# [DATA SUPPLIED]
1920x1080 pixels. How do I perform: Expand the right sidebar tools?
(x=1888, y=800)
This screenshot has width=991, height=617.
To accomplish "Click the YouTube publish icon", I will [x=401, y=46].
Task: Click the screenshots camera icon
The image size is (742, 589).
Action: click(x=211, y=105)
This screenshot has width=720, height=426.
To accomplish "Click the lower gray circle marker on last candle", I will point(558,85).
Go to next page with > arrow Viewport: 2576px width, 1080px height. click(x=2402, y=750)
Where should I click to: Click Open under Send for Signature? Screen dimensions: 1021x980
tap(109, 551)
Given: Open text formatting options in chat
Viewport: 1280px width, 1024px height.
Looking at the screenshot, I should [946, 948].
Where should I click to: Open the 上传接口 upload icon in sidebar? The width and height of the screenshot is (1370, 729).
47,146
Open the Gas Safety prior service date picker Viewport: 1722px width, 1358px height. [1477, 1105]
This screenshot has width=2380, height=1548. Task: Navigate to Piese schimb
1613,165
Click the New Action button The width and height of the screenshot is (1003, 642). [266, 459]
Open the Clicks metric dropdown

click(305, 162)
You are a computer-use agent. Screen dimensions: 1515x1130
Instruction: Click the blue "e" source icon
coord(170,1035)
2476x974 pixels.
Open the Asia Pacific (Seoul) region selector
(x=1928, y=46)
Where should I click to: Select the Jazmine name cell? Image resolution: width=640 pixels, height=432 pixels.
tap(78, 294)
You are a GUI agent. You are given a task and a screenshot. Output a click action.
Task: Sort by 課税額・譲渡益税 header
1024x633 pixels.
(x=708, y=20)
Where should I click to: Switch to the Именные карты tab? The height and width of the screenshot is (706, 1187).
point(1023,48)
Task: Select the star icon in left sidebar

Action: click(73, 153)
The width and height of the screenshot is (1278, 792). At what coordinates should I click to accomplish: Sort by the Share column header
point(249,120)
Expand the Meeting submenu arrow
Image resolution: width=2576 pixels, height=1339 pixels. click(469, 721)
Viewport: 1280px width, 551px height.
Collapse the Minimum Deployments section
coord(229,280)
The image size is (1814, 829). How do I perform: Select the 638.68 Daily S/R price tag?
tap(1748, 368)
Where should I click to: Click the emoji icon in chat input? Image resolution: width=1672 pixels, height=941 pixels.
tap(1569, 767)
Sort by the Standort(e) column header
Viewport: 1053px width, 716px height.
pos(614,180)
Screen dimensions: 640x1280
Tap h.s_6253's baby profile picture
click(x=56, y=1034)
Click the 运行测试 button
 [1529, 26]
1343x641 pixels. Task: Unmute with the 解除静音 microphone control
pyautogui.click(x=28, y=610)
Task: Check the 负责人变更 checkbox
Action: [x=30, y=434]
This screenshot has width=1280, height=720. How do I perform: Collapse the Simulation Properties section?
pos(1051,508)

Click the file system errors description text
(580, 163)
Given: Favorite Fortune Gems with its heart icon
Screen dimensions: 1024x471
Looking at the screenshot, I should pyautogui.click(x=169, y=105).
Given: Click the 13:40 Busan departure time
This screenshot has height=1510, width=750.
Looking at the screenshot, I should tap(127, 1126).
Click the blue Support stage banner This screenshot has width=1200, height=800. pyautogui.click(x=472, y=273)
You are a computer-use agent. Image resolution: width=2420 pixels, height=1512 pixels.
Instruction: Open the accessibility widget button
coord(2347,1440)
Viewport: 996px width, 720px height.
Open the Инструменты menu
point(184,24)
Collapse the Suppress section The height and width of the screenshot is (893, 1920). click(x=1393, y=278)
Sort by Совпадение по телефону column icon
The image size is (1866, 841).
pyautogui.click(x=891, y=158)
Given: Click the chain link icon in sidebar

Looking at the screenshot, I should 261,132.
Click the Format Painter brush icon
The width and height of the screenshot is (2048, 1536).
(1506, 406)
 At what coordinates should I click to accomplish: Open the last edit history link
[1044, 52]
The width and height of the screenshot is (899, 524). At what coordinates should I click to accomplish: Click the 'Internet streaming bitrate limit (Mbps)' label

# [YOUR INSTRUCTIONS]
Starting with the line that contains "This screenshot has width=2380, height=1548." and going on through the line that contains "click(305, 162)", arrange those lines of the items above as a numbered list, leaving out blank lines.

# [EXERCISE ANSWER]
1. This screenshot has width=2380, height=1548. Task: Navigate to Piese schimb
2. 1613,165
3. Click the New Action button The width and height of the screenshot is (1003, 642). [266, 459]
4. Open the Clicks metric dropdown
5. click(305, 162)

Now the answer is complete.